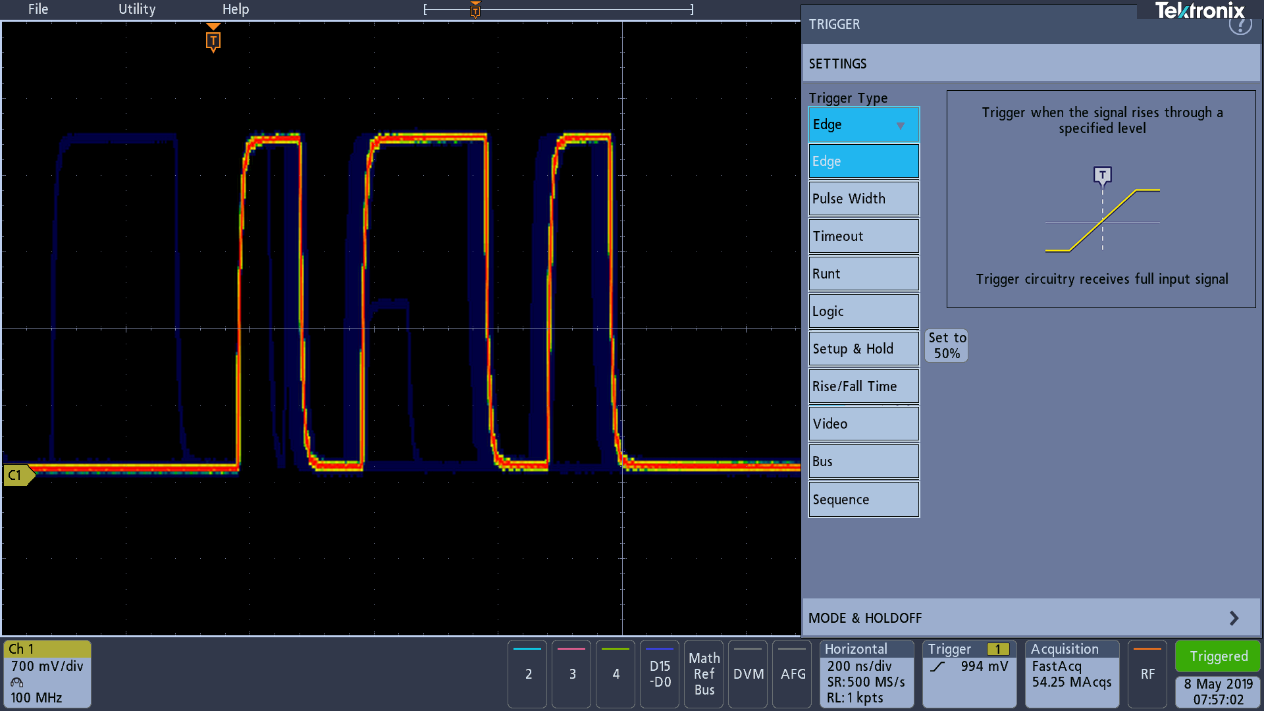Screen dimensions: 1264x711
Task: Turn on channel 4
Action: pyautogui.click(x=616, y=673)
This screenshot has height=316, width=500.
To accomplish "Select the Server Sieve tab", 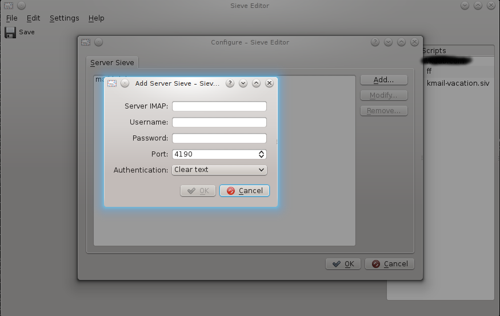I will click(x=112, y=63).
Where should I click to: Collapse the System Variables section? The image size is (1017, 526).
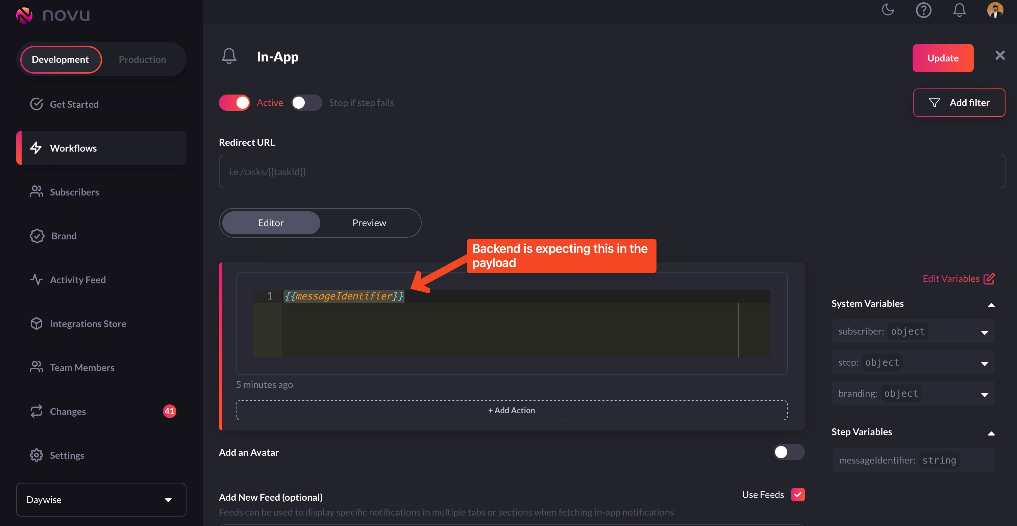991,304
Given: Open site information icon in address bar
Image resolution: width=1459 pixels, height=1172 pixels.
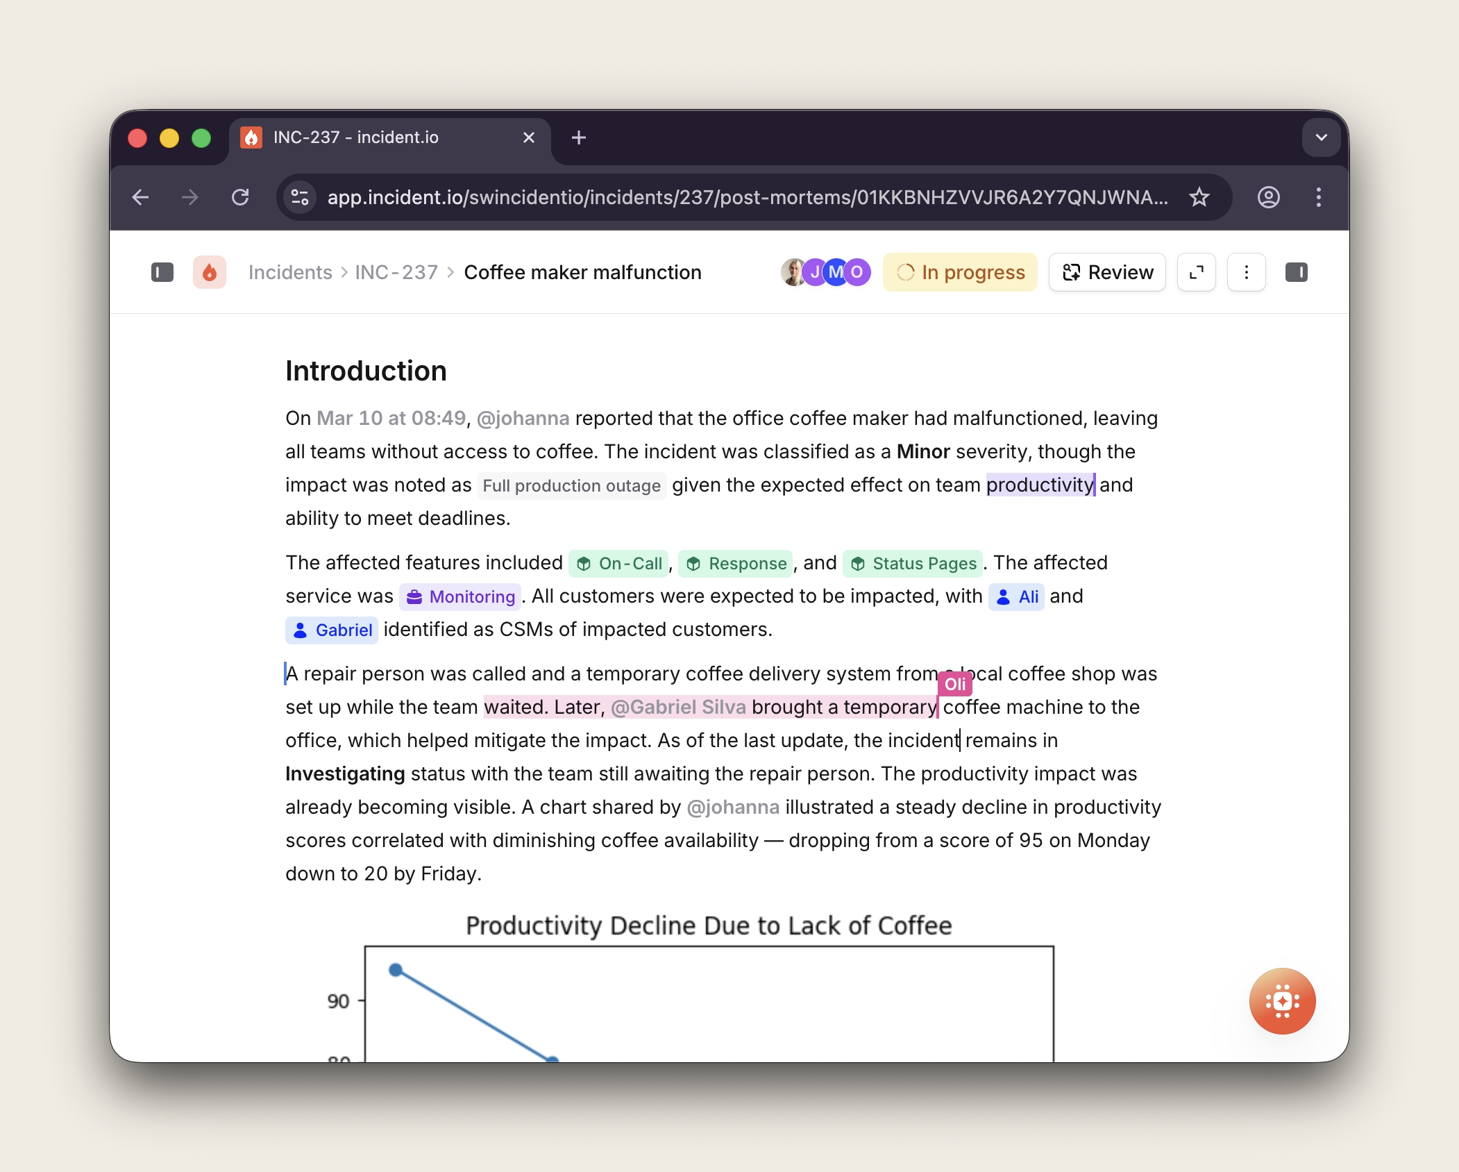Looking at the screenshot, I should click(300, 197).

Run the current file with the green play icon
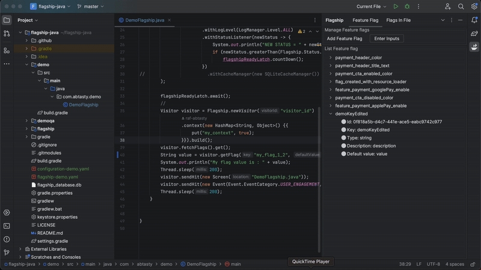click(x=396, y=6)
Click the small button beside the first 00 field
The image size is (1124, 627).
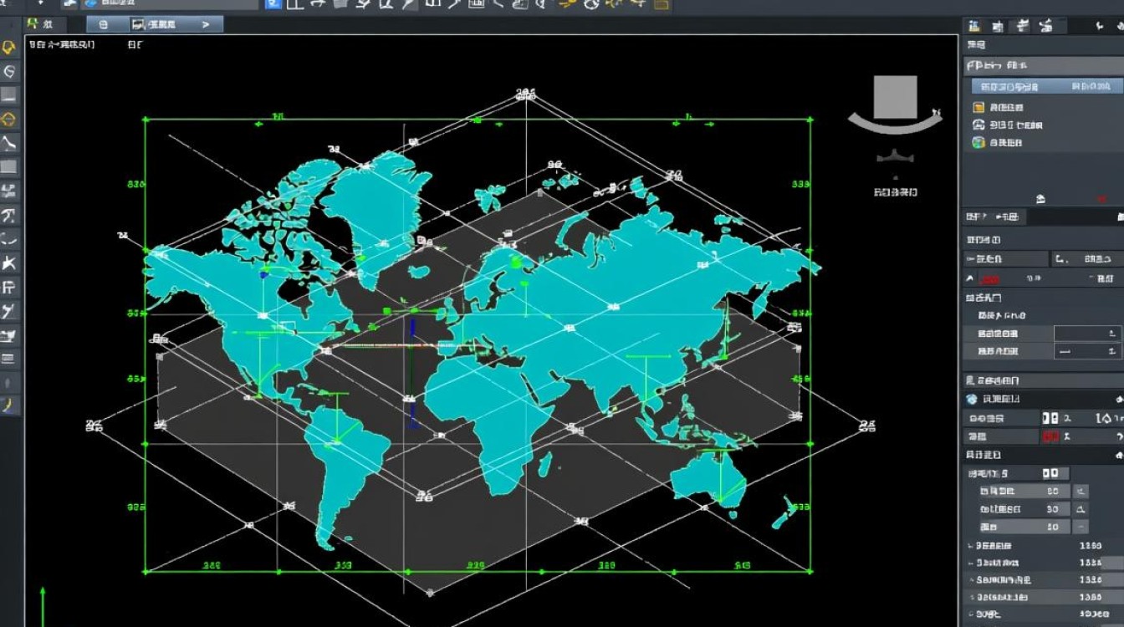(x=1081, y=492)
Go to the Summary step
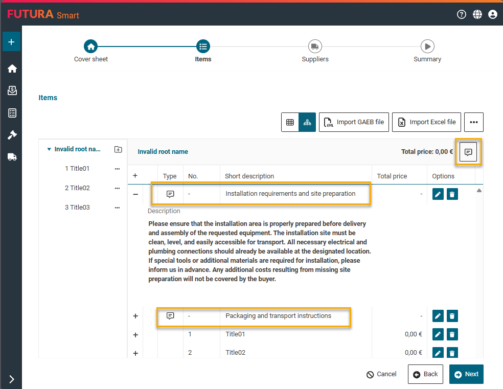This screenshot has width=503, height=389. point(427,47)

-.-.-

Task objective -> Reproduce the entries word for word, starting with the line that contains "Run the current file with the green play icon" and going on through the last of the entries. Leave the pictures out.

Solution ->
Run the current file with the green play icon
click(x=396, y=6)
Click the small button beside the first 00 field
The image size is (1124, 627).
(x=1081, y=492)
Go to the Summary step
This screenshot has width=503, height=389. point(427,47)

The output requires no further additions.